Vitamins are diverse organic compounds that are essential for optimal functioning of the body, maintenance of health and protection from diseases. They themselves do not provide energy, although some vitamins are important for energy production. They need to be obtained from the foods we eat on a daily basis since the body cannot synthesize them. The body requires them in very minute amounts like milligrams or micrograms but their deficiency can impair normal body functions and affect health.
Vitamins are classified according to their solubility in water. There are nine different water soluble Vitamins, which include vitamin C and our eight B vitamins. The B vitamin group is thiamin, riboflavin, niacin, B6, B12, Folate, Biotin and Pantothenic acid. And four fat soluble vitamins are A, D, E, and K.
Importance of B vitamins and good sources
The B vitamins are important for the process the body must go through to convert the food we eat and absorb into energy. All the body cells have the ability to turn our food into energy, that’s how we move and do daily chores, B vitamins are an important part of that process. B vitamins are found mostly in vegetables. They also found in animal foods such as meat and dairy especially vitamin B 12 rich foods.
B1: Thiamine is important for our nervous system, heart muscles and regulates appetite. Thiamine is found in most food items but in relatively small amounts. Yeast and pork are concentrated sources.
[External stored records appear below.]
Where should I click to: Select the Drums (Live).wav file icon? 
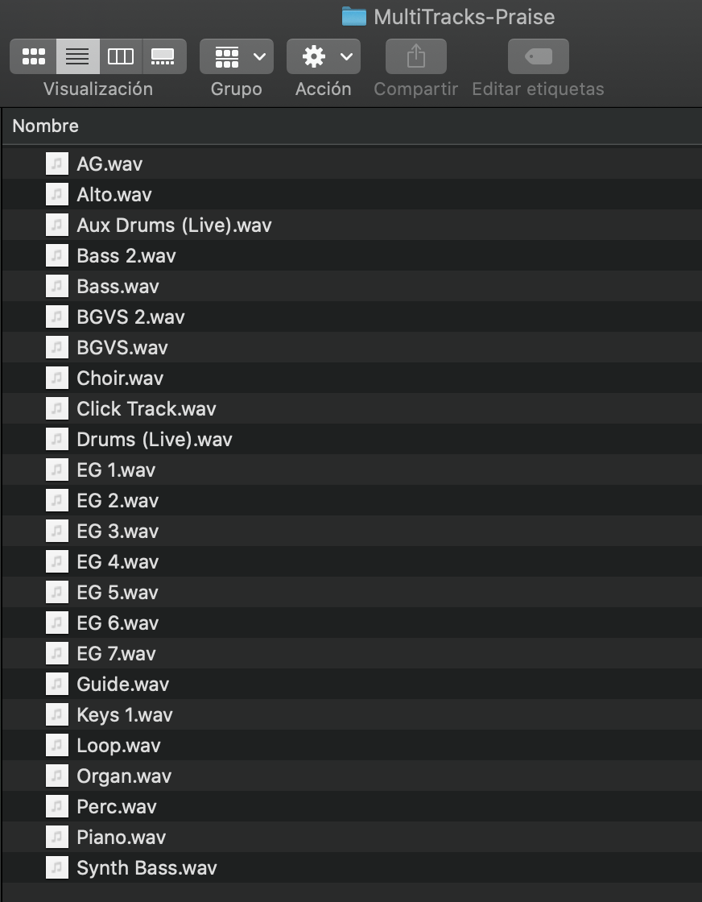point(57,439)
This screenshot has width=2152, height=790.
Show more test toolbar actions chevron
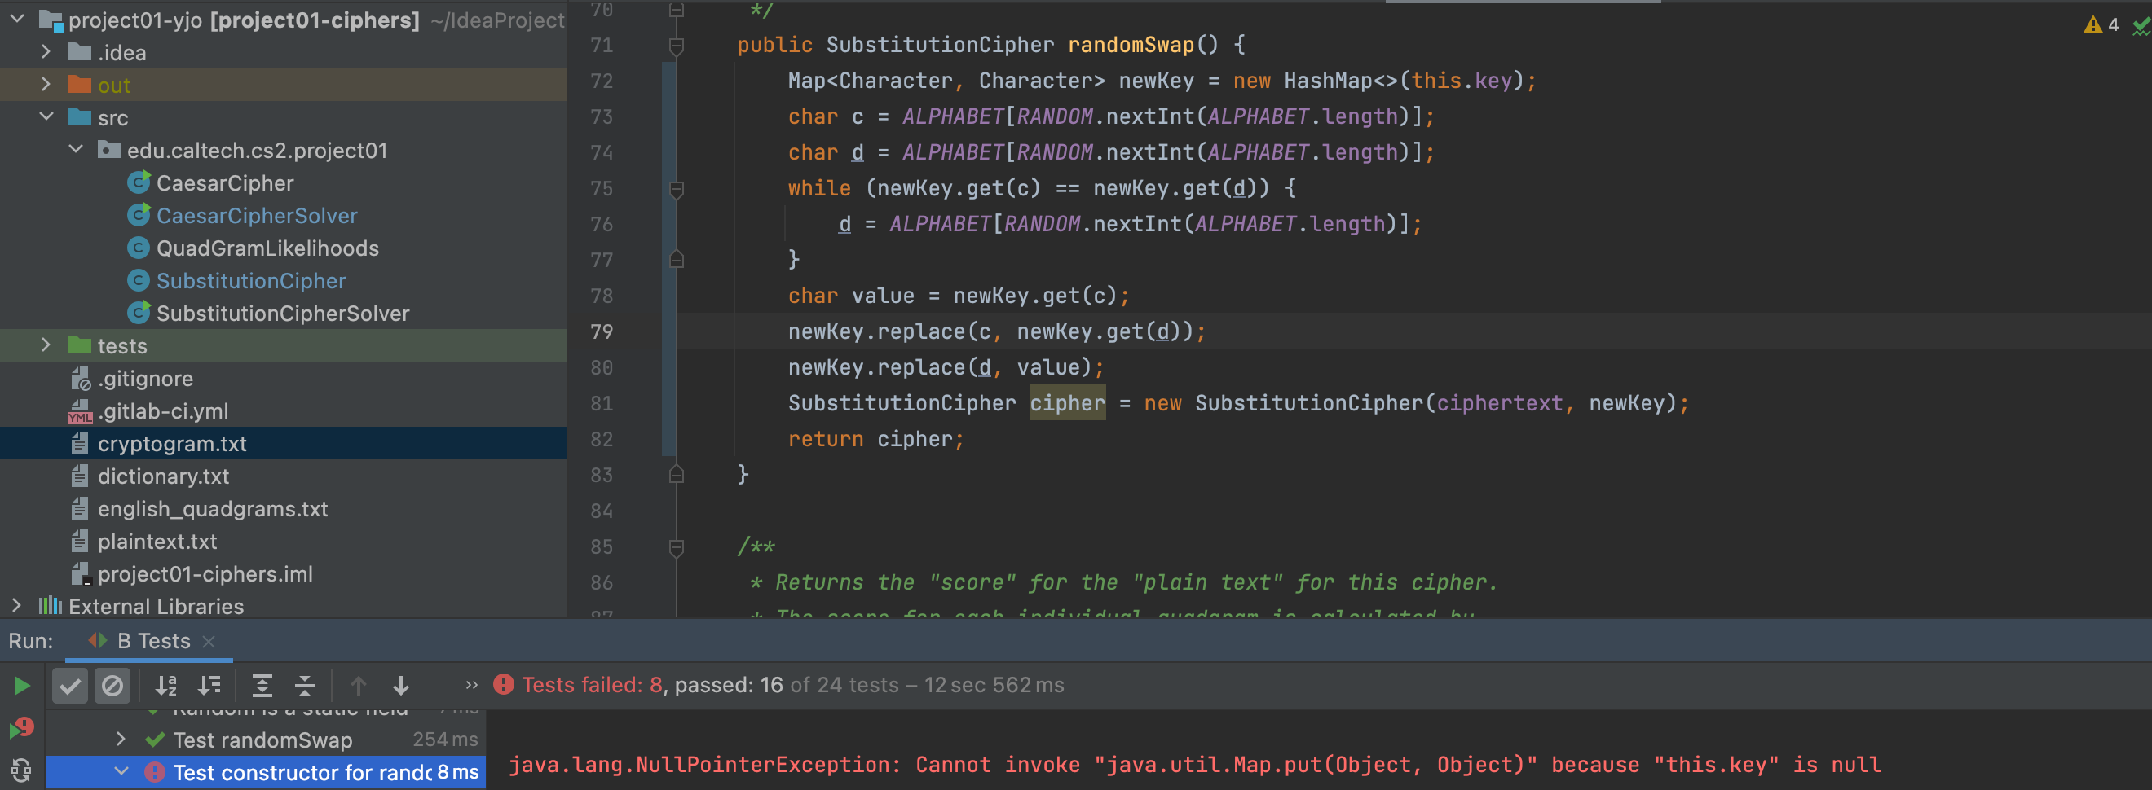tap(471, 686)

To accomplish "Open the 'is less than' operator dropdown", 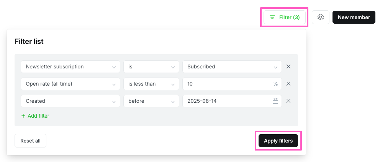I will coord(151,84).
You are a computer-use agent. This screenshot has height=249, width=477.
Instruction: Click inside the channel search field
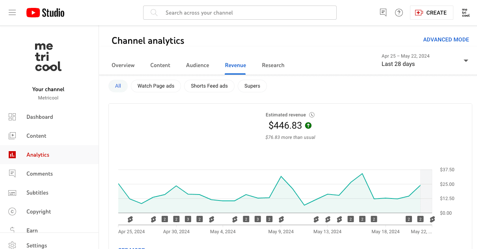point(240,12)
Nuts like groundnuts, sesame seeds, cashew, sunflower seeds, spinach, peas, rajma or kidney beans, lettuce, mushrooms and tomato are excellent sources.
B2: Riboflavin plays a role in mucus membrane and skin. It also participates in drug and toxin metabolism in the liver. Skimmed milk powder, whey water, walnuts, almonds, radish leaves, beet greens and eggs are excellent sources.
B3: Niacin assists in DNA repair, facilitates cellular signaling and helps to control cholesterol levels. Eggs, fish, poultry, meat liver, cheese, groundnuts, peanut butter, lima beans and green leafy vegetables are good sources.
B5: Pantothenic acid assists in drug metabolism, synthesises cholesterol, steroid hormones and neurotransmitters. Whole grains, vegetables, sweet potato, mushrooms, cauliflower, egg yolk, fish, chicken and beef are rich sources.
B6: Pyridoxine supports nervous and immune system function and is responsible for maintaining homocysteine levels. Banana, potato, sweet potato, organ meats, fish, milk, chickpeas and eggs are good sources.
B7: Biotin assists in DNA replication and assists in improving the health of hair. Green leafy vegetables, whole grains, walnuts, almonds, onion, tomato and carrots are good sources.
B9: Folic acid, besides turning food into energy, reduces the risk of brain and spinal cord damage during the first few weeks of pregnancy. It ensures proper cell division and red blood cell formation. Beans, citrus fruits, whole grains, green leafy vegetables, beet, cauliflower, lettuce and asparagus are good sources.
B12: Cobalamin is involved in DNA synthesis, formation of healthy red blood cells and helps to form neurotransmitters. Vitamin B 12 rich foods sources are liver, meat, seafood, egg, milk, and cheese.
While these may seem like a lot, you don’t have to do anything additional beyond eating a healthy, balanced diet to get enough of these vitamins. It is also a good idea to confer with your healthcare provider from time to time to understand your requirements and consider supplements if necessary.